§ Work to complete
1. Using the Dream City Church article, decide whether each statement agrees with it. Answer yes or no for each, and quote the words that decide it.
(a) The church held its first service in 1923.
(b) The Scottsdale campus covers 72 acres.
(c) The church was once known as Phoenix First Assembly.
2. In the Dream City Church article, write out the part that opens with the words containing "Nearly a century" and closes with "community in need.", swapping "tradition" for "legacy".
3. Answer these questions from the Dream City Church article:
(a) Within what preserve is the church nestled?
(b) What right did women win in the first quarter of the century?
(c) What delivers the gospel message to an ever-changing culture?

━━━━━ Supplied text ━━━━━

Church website article:
DREAM CITY CHURCH (Formerly Phoenix First Assembly) is a church nestled within the Shadow Mountain Preserve, shining God’s light and impacting a city. From its early beginnings as a tent meeting to its 72-acre Phoenix campus, 20-acre Scottsdale campus, and its newest campus in Glendale, Dream City Church progressively lives out its mission to lead people into a fully-devoted relationship with Jesus Christ by loving people, cultivating community, and inspiring hope.  
The waves of the Pentecostal Movement of the early Twentieth Century were still rippling when the church held its first service in 1923. In the first quarter of the century, America saw unprecedented economic prosperity and freedom, marked by a renewed awareness of ideals and social changes that still define our culture today. The invention and wide-spread use of automobiles, telephones, and motion pictures connected people and ideas as never before, women won the right to vote, and the world was recovering from the effects of the First World War. In the midst of this changing world, the Church experienced rapid growth. 
Nearly a century later, Dream City Church carries on this tradition of rebirth and renewal by continuing to reach people with innovative programs and teachings. Illustrated sermons, theatrical productions, and creative drama and media deliver the gospel message to an ever-changing culture in a way that is fresh and relevant, while pioneering outreach ministries extend the love and influence of Christ to a community in need.

━━━━━ Data extracts ━━━━━

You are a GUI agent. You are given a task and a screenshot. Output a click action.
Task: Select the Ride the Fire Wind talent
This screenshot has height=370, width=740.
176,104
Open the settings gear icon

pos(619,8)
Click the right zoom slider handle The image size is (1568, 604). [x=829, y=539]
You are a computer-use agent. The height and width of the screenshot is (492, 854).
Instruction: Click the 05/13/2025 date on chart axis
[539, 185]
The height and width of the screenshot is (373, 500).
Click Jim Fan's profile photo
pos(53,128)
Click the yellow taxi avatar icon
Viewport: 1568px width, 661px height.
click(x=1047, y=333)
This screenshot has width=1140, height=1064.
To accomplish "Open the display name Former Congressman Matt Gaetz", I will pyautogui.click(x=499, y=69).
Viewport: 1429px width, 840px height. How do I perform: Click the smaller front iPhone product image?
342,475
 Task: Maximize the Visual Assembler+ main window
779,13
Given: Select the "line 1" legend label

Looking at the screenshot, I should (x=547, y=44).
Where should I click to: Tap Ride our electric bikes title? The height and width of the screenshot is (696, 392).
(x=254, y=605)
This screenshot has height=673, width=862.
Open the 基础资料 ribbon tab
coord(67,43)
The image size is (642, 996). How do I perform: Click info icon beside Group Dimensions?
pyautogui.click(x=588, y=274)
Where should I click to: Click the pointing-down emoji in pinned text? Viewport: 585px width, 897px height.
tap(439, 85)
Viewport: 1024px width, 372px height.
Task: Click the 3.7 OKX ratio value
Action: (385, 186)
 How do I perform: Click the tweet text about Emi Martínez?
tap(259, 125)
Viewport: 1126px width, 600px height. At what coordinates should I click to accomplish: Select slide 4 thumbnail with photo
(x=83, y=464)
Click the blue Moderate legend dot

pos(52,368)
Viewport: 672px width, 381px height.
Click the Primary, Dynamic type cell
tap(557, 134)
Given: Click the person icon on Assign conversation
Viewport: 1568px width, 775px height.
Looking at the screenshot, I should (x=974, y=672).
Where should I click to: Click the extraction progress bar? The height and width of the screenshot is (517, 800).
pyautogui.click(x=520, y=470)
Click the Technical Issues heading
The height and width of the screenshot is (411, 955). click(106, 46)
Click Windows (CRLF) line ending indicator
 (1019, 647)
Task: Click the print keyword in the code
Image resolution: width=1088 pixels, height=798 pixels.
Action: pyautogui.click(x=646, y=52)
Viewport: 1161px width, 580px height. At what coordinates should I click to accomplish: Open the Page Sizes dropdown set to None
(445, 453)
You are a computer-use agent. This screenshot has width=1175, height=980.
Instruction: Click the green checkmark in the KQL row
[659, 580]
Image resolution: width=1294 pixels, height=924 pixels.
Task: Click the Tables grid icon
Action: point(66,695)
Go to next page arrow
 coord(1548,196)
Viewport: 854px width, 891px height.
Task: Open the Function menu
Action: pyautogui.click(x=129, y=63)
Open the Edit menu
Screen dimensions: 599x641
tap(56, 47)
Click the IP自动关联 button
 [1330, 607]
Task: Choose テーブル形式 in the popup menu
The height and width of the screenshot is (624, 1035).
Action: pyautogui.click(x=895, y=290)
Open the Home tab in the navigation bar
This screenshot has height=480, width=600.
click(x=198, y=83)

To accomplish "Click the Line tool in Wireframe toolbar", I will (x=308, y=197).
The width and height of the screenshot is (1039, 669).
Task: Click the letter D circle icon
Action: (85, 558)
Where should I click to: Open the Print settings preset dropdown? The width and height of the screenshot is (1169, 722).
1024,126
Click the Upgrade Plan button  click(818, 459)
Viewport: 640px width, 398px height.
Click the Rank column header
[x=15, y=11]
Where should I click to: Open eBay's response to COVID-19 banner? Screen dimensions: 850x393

━━━━━

§ Solution list
1.
(a) Yes: "the church held its first service in 1923"
(b) No: "72-acre Phoenix campus, 20-acre Scottsdale campus"
(c) Yes: "DREAM CITY CHURCH (Formerly Phoenix First Assembly)"

2.
Nearly a century later, Dream City Church carries on this legacy of rebirth and renewal by continuing to reach people with innovative programs and teachings. Illustrated sermons, theatrical productions, and creative drama and media deliver the gospel message to an ever-changing culture in a way that is fresh and relevant, while pioneering outreach ministries extend the love and influence of Christ to a community in need.

3.
(a) The Shadow Mountain Preserve.
(b) The right to vote.
(c) Illustrated sermons, theatrical productions, and creative drama and media.